KINGSTON, Jamaica – The Jamaica National Environment and Planning Agency is reminding the public that with the 2006 Atlantic hurricane season now under way, crocodile sightings will become more frequent.
Coordinator of flora and fauna at NEPA’s Biodiversity Branch, Richard Nelson, noted that “crocodiles live in wetlands and rivers near the sea, because roads and recreation areas are being built close to these wetlands, the animal’s habitat is being encroached upon”. He further explained that “the crocodiles move with the water and hence they turn up in areas where they are normally seen during drier times”.

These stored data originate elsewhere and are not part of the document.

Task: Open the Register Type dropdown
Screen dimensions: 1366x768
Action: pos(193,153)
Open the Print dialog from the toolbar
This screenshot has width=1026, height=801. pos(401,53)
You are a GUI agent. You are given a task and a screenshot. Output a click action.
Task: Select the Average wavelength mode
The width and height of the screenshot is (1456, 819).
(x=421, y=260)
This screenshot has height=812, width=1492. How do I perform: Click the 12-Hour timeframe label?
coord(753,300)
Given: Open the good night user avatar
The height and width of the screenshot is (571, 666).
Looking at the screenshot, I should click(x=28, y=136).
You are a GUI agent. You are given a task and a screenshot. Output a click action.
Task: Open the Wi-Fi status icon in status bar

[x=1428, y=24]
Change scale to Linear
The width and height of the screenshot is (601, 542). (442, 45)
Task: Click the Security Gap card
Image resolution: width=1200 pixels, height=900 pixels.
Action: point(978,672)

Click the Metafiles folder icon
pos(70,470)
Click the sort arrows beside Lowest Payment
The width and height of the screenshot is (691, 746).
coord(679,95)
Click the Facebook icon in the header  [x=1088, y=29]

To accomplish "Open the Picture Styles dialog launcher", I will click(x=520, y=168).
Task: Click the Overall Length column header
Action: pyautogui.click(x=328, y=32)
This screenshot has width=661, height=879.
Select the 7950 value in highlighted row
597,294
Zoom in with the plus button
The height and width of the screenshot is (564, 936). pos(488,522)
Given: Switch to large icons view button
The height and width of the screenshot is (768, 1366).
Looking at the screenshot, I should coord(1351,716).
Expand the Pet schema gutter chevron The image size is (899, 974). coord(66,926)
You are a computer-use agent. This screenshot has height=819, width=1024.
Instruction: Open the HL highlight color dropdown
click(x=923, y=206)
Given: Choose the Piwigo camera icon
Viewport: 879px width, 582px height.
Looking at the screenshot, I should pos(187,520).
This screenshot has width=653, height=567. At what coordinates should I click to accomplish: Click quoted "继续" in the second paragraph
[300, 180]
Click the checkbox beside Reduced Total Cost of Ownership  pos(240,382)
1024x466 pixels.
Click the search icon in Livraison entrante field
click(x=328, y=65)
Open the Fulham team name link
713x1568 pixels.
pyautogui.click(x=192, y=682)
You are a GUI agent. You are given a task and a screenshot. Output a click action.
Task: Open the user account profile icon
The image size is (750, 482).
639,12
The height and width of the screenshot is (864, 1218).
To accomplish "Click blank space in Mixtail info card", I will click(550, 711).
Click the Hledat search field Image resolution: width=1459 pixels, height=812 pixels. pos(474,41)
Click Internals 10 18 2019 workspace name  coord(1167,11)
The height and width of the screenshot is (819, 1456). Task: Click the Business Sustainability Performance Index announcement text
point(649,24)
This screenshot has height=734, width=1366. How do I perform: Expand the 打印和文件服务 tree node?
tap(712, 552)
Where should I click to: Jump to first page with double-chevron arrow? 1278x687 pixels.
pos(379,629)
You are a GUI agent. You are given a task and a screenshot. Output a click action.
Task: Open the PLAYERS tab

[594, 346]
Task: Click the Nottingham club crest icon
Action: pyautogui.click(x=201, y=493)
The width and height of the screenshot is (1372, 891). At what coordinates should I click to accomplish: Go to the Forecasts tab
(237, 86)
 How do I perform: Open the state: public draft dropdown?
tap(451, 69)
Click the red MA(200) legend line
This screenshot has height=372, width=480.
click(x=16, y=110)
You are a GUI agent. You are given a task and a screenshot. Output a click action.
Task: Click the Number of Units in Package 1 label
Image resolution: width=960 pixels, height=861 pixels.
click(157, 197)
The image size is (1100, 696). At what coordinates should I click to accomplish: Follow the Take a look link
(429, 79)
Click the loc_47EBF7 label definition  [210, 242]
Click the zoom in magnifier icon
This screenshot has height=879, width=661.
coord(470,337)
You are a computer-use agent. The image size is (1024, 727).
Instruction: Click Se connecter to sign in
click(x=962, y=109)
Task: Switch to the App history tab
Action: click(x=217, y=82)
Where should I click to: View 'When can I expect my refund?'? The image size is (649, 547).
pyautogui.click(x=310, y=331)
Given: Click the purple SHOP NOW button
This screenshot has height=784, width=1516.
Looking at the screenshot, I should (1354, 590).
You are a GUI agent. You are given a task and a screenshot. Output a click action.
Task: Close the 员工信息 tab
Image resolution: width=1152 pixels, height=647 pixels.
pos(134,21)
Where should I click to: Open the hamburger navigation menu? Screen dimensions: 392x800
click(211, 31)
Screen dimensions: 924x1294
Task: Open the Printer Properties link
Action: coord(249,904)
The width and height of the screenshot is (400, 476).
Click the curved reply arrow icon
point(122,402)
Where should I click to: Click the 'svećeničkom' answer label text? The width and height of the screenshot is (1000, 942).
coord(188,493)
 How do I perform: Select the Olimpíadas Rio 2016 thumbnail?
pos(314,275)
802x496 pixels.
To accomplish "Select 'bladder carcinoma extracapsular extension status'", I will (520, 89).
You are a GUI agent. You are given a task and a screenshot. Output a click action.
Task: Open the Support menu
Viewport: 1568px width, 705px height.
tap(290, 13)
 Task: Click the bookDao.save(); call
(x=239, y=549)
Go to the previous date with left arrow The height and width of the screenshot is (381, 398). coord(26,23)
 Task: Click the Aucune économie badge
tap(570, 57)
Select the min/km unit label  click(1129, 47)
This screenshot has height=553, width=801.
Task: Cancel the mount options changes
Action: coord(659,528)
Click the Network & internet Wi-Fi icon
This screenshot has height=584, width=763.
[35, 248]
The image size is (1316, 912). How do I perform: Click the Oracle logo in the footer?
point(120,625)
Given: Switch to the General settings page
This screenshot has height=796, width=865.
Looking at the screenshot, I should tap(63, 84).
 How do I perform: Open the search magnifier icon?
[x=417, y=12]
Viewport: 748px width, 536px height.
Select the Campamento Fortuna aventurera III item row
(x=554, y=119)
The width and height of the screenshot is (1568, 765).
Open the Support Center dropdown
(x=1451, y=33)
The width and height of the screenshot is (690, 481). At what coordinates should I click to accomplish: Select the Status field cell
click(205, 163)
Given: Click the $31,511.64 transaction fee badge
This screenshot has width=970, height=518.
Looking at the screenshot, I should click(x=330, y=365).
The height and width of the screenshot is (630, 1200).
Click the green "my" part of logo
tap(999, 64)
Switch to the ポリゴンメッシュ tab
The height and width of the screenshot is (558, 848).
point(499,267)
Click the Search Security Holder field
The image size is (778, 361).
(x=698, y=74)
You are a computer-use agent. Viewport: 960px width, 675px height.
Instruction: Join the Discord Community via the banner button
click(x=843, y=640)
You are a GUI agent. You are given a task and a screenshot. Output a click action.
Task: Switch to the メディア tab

Mr. Nelson said that although crocodiles might be seen more frequently during the hurricane season, it was illegal to hunt, capture or kill them as they were protected under the Wild Life Protection Act, reports the Jamaica Gleaner.
Mr. Nelson also emphasised during an interview with JIS News that if crocodiles are being hunted then simultaneously the eco-system is being destroyed.
“If crocodiles are being disturbed, and the marshes and mangroves are being degraded to the point of being gone, then the vital functions they perform will also disappear too … fish will disappear, the reefs will die, sedimentation of the seagrass bed will occur and the beaches will be gone”.
The Wild Life Protection Act speaks to the protection of endangered animals such as crocodiles, and that is why it is prohibited for anyone to have any derivative of the animal, such as its skin or products made from it such as bags and handbags, noted Richard Nelson of the National Environment and Planning Agency. Anyone found guilty of such an offence could be fined $100,000 or 12 months in prison.